TPE compositions are normally melt processed using conventional thermoplastic molding equipment such as by injection molding, compression molding, extrusion, blow molding or other thermoforming techniques. In such TPE compositions, the presence of the rubber component does not necessarily improve the processability of the composition. In fact, where the rubber component in partially or fully cured (or cross-linked) in situ during the mixing of the TPE components (known as “dynamic vulcanization”), or where a dynamically vulcanized TPE composition is further processed, there are heavier demands placed upon processing machinery as compared with the processing of a thermoplastic composition which is free of cured elastomer.

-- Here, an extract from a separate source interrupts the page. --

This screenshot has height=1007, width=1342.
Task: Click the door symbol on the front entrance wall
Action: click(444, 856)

Often TPEs, including polypropylene-based TPEs, suffer from long cycle times in thermoforming applications. “Cycle time” for thermoforming applications may generally be described as the duration from the introduction of molten polymer into a mold to the release of the molded part from the mold. A long cycle time may be the result of many factors, including low crystallization temperatures and low crystallization rates in the thermoplastic phase. Long cycle times lead to inefficiencies in the thermoforming process, increasing costs and decreasing productivity. It is known to alter the crystallization kinetics of thermoplastics, particularly propylene-based thermoplastics using additives such as nucleating agents. While not wishing to be bound by theory, it is believed that nucleating agents form nucleation centers, or active centers, on which formation of a polymer crystal may start. For slow crystallizing polymers like polypropylene, nucleating agents often will result in a clearer, more rapidly crystallizing polymer than will exist absent the agent. In thermoforming processes, the higher crystallization temperature or rate induced by the nucleating agent will reduce cycle times (as a major component of cycle time is the time required to cool the formed polymeric article to a point where it can be ejected from the die without losing its shape). Additionally, a TPE based on a nucleated thermoplastic may exhibit a variety of other improved properties, such as stiffness.

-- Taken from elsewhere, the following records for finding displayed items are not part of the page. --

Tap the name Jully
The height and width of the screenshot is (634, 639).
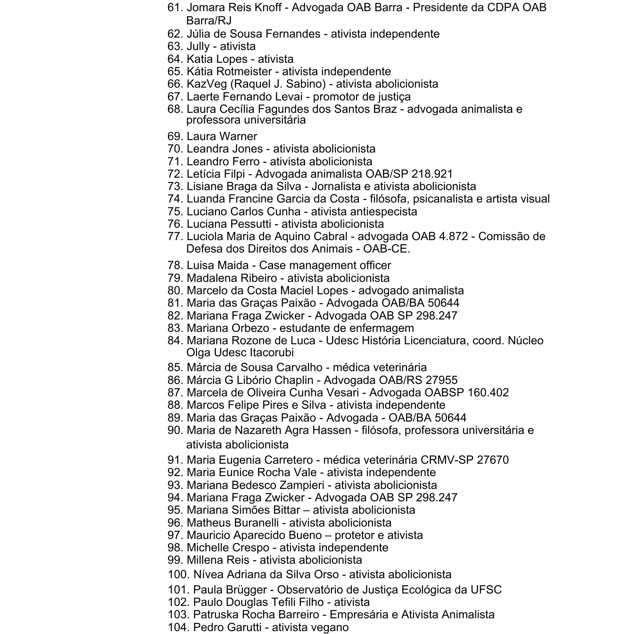click(x=198, y=46)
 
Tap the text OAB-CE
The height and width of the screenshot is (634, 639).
click(x=386, y=249)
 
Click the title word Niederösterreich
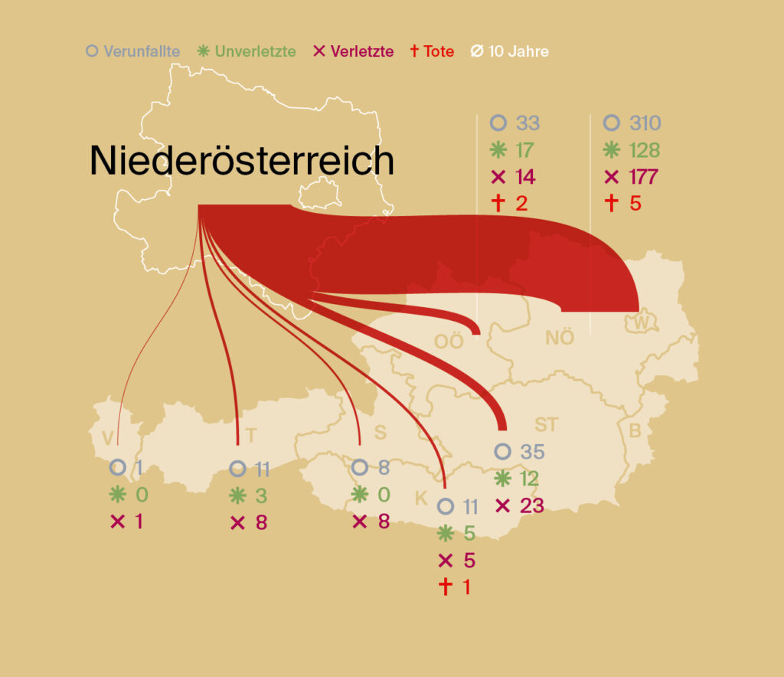[242, 162]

However, the use of nucleating agents with TPVs has been problematic at best. Nucleation agents are known to (1) provide little or no effect on the TPV when used in conventional quantities, (2) interfere with the rubber component curing process and (3) cause unwanted weight gain in the TPV. Why nucleation agents cause these problems has, heretofore, been unknown, thus the use of nucleation agents with TPVs has not generally been successful in altering the characteristics of TPVs to increase crystallization kinetics and reduce thermoforming cycle time.
It would be desirable to have a TPE (or TPV) with superior characteristics to reduce or eliminate known deficiencies of traditional TPEs used in thermoforming processes. It would likewise be desirable to have a process to produce a TPV with superior characteristics that may be more efficiently used in thermoforming processes.